A newly released study from Access Market International (AMI) pretty much settles the question of how much small businesses want to be involved in the provisioning of VoIP and related services: as little as possible.


The study shows that the SMB VoIP hosted services market will reach $416 million this year. That may not seem like so much, but it dwarfs the $165 million the category generated in 2005. The cumulative growth rate will be 56.9 percent between 2005 and 2010, with companies with fewer than 100 employees enjoying a growth rate of 69 percent during that period.


The numbers are impressive, but certainly easy to understand. Indeed, this is the second recent survey -- In-Stat published the other -- that suggests small businesses will be a key for hosted services. The bottom line is pretty obvious: Not many small operations have the knowledge or desire to monkey around with Internet telephone services. Even the cable industry is getting into the act. Earlier this year, the biggest Canadian cable operator has partnered with Mitel on a hosted product aimed at SMBs.

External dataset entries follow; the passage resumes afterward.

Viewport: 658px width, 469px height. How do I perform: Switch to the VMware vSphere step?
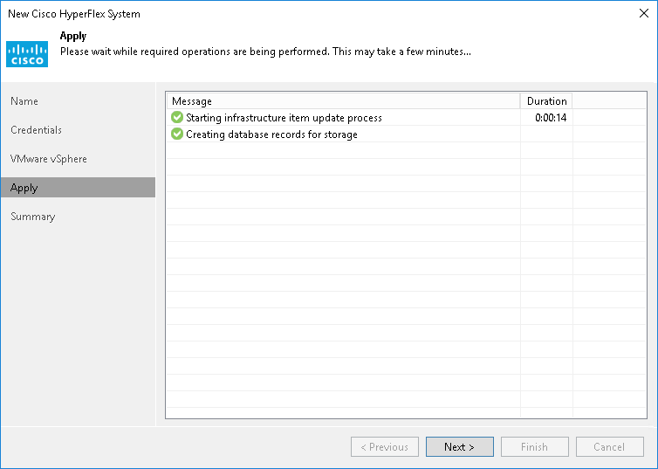(49, 159)
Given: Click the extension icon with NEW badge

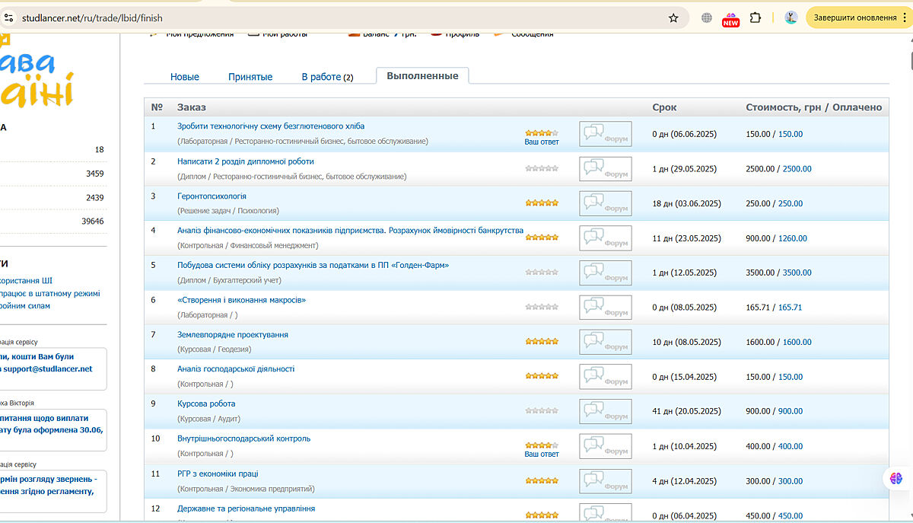Looking at the screenshot, I should click(730, 18).
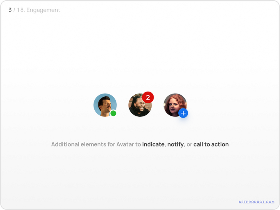
Task: Click the blue plus add button
Action: point(183,113)
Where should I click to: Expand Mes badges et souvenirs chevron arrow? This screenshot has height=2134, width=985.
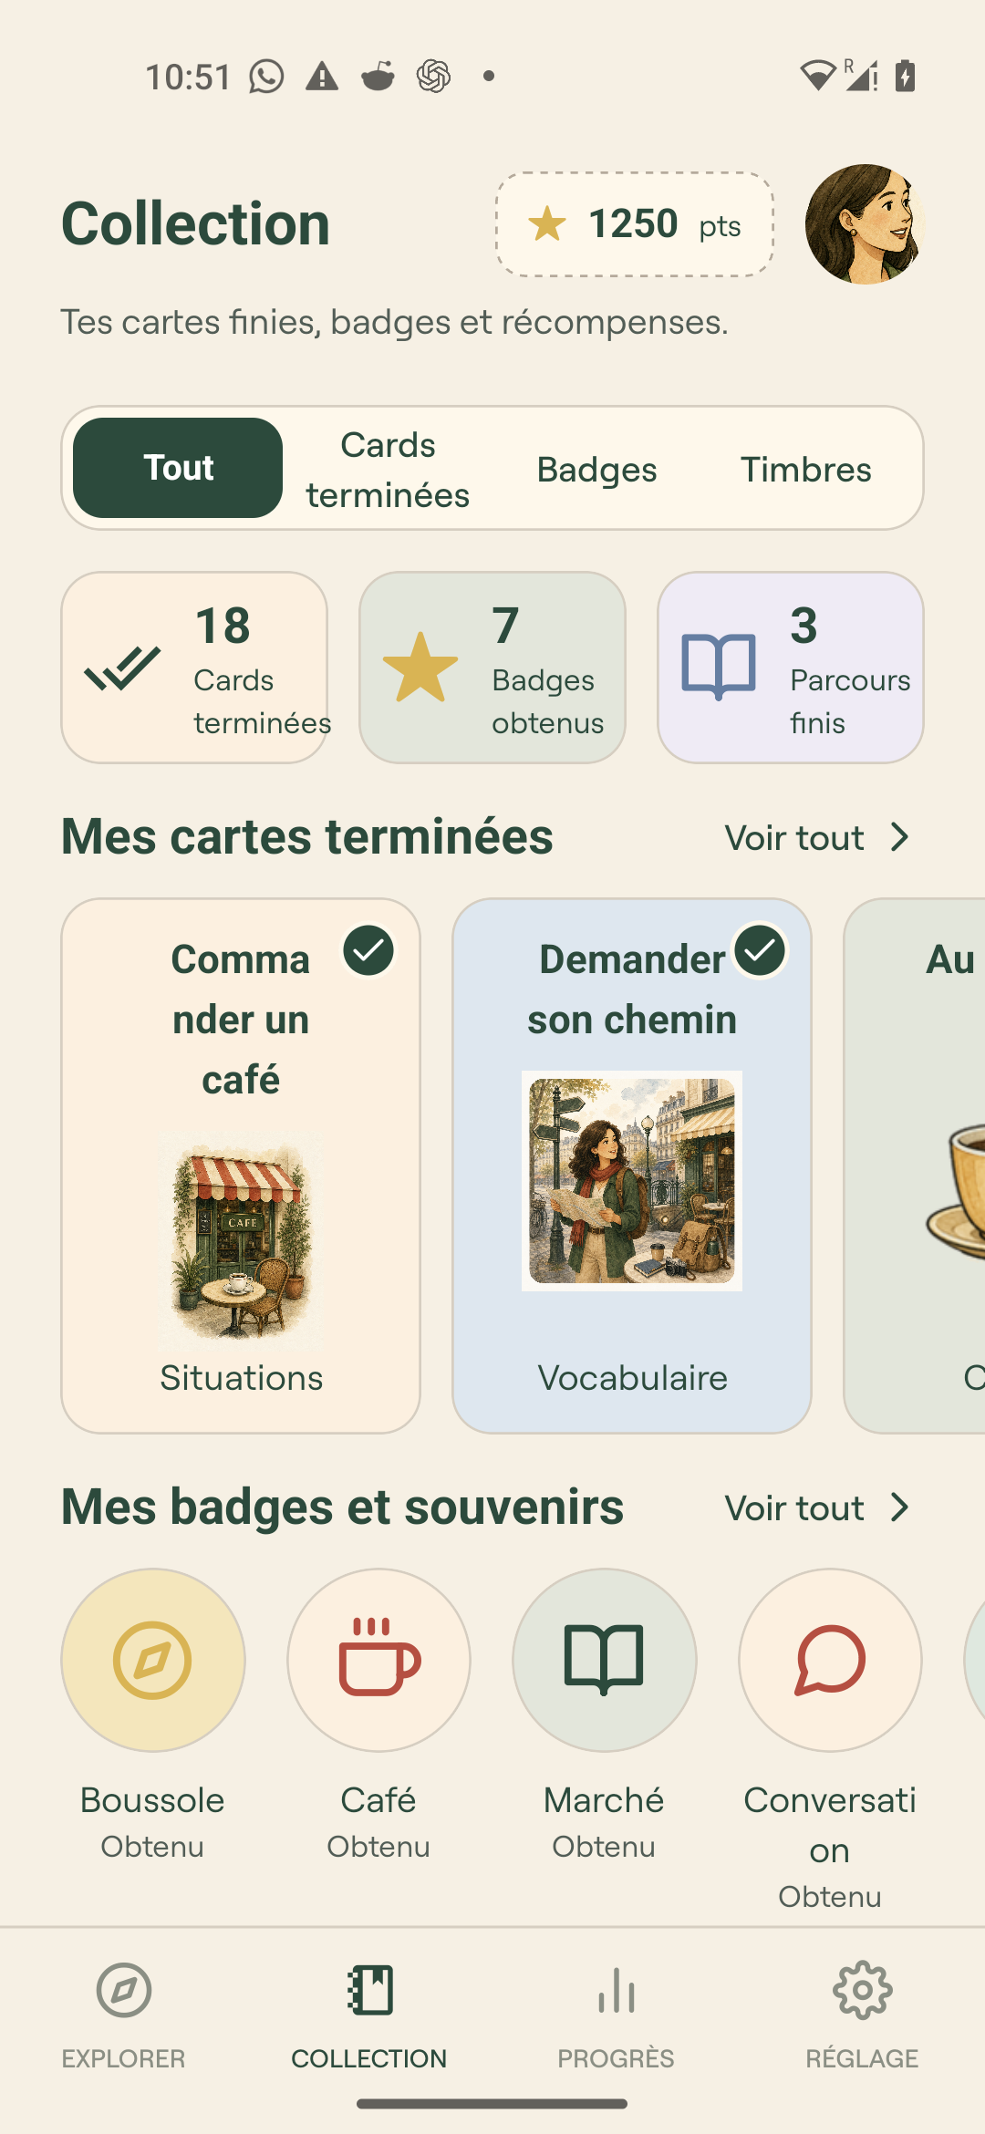point(900,1507)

We usually don't throw too many numbers around, but these are worth looking at: Spending by SMBs on hosted services will increase from $164.9 million in 2005 to $1.56 billion by 2010. SMB seats served by hosted VoIP will rise from 393,967 last year to about 3 million by 2010, which represents an increase from 2 percent to more than 7 percent of the market.


It's unclear if the AMI estimates factored in the move by Microsoft to integrate VoIP and Office applications in the new Office Communications server. This CRN story makes the point that this is good news for value-added resellers (VARs), who now will have a voice application to push. It can be assumed, however, that it figures to drive hosted services in general.


As Microsoft and other companies move toward complex unified communications offerings, it seems that the expertise offered by hosted service providers will increasingly be in demand.